Work item: From the line containing "[facebook] (70, 791)" through the last line of the entries below, transcribe each line exactly, excluding any picture.
* * *
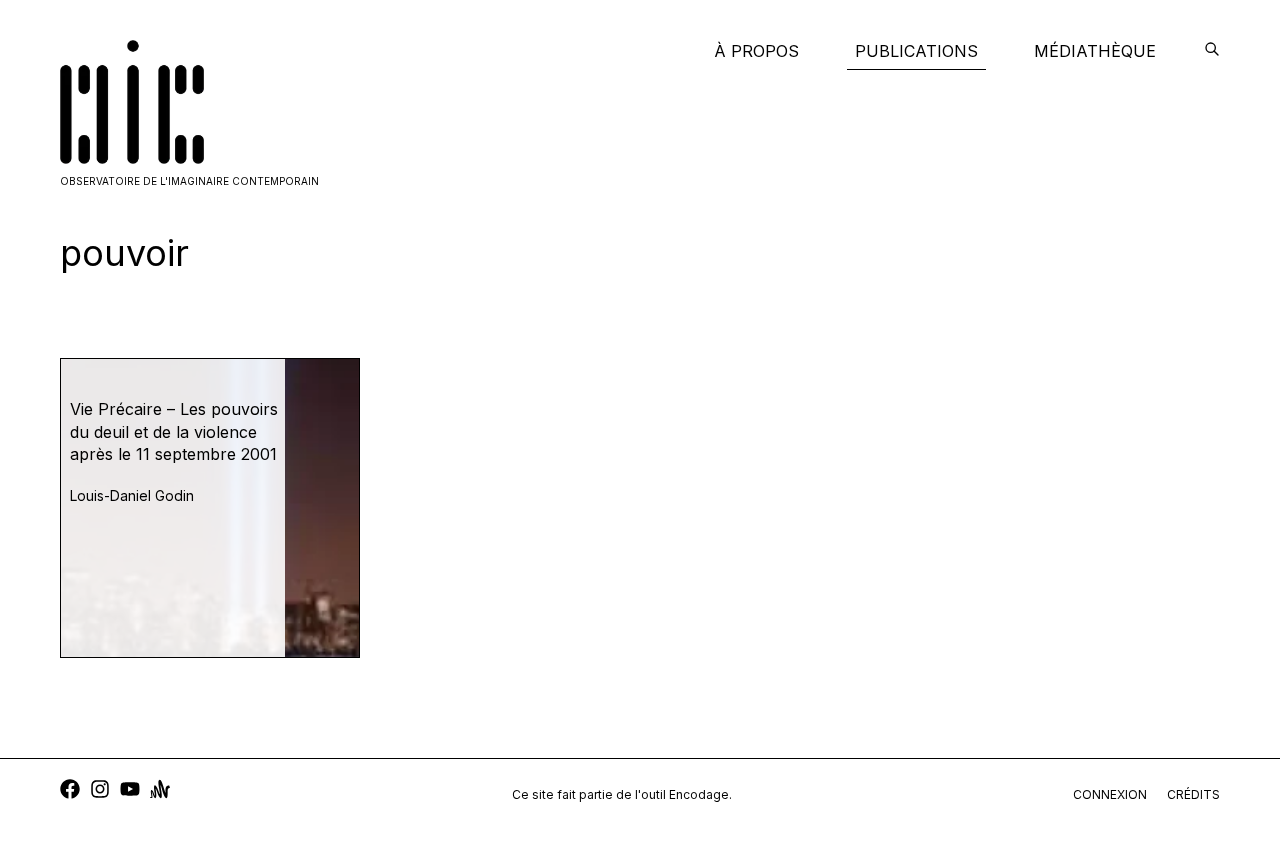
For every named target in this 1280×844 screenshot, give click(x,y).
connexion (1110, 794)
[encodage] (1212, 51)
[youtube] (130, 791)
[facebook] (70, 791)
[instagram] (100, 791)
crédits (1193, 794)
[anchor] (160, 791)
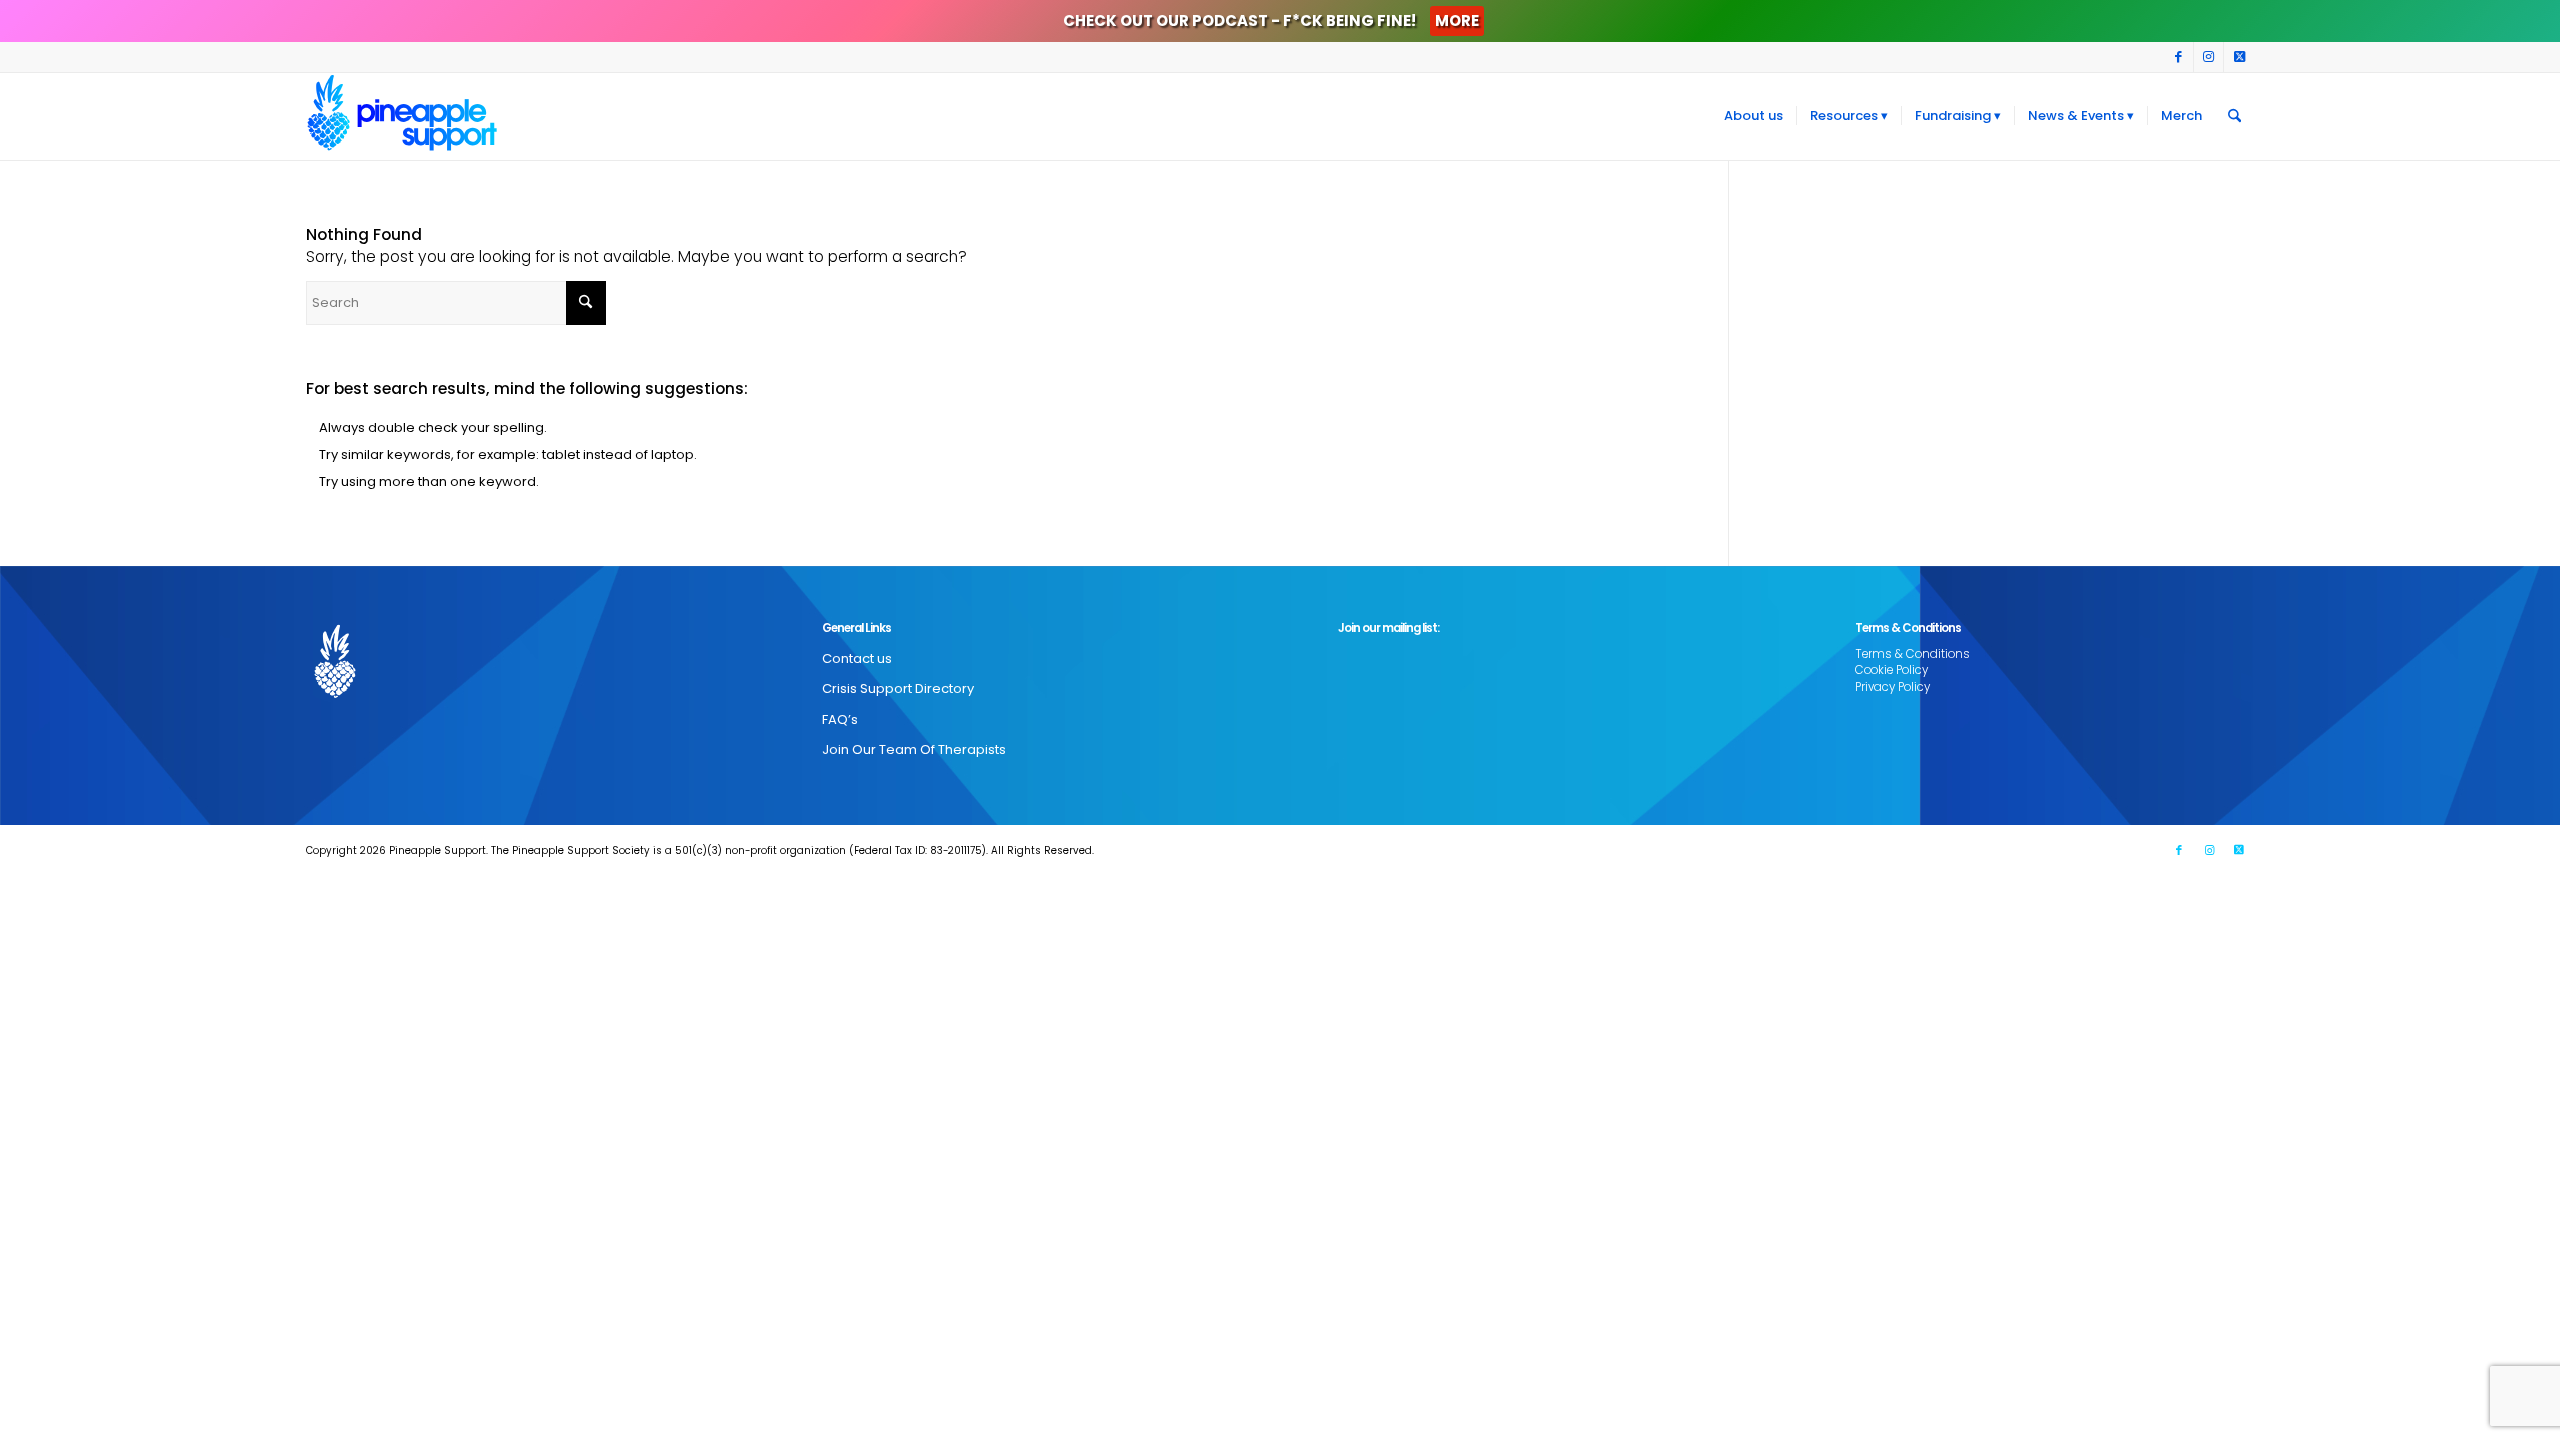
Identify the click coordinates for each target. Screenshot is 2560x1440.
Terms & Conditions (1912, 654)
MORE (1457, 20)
* * *
Exercise answer:
[facebook] (70, 791)
[instagram] (100, 791)
crédits (1193, 794)
[anchor] (160, 791)
Identify the click coordinates for each target. Screenshot is 2560x1440.
Terms & Conditions (1912, 654)
MORE (1457, 20)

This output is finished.